Please read through the whole tutorial before you begin and if you already do hand piecing then leave a comment with any extra tips you have, I enjoy hearing them! This isn't a tutorial for a particular block, I am just showing part of a block I made in order to demonstrate how to hand piece and how to build your patchwork.

To begin hand piecing you will need templates or a printed version of your block. For the 1930's Farmer's Wife quilt I print out the diagrams from the CD. I am fortunate to have a LightPad, which I use to trace the lines on the diagram onto fabric (in the same way you would trace an embroidery pattern). You could use cardboard, freezer paper or acrylic templates to draw around.

My five top tools for hand piecing are:

1. 1" x 6" ruler - perfect for tracing and drawing smaller shapes
3. black Frixion pen (and I was excited to discover recently you can get refills!)
4. a long thin needle
5. a quality fine cotton thread, I use Aurifil 50wt.


I prefer to use the water erasable pen most of the time but if it doesn't show up on a blue or dark fabric then I use the frixion. As you are drawing on the back of the fabric the black always works well even on very dark fabric but I can't bring myself to use it on white!
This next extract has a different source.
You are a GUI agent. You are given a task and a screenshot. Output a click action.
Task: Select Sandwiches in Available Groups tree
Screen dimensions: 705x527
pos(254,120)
Once you have drawn your shapes onto the fabric you need to cut them out leaving at least 1/4" around each side. I often use scissors for this step but for the 1930's Farmer's Wife I have the From Marti Mitchell templates, which allows me to rotary cut. I like using them for triangles, that's why you might notice the corners have been cut off the triangles in this tutorial.

Preparing the pieces for sewing is probably the most time consuming bit and my least favourite part, so I try to get two or three blocks ready for sewing and keep them in small zip lock bags. 

So you have your shapes cut out and you want to start piecing them together now. I recommend referring back to the pattern at this point to ensure you have the right placement of your pieces and check the order in which you need to sew them together.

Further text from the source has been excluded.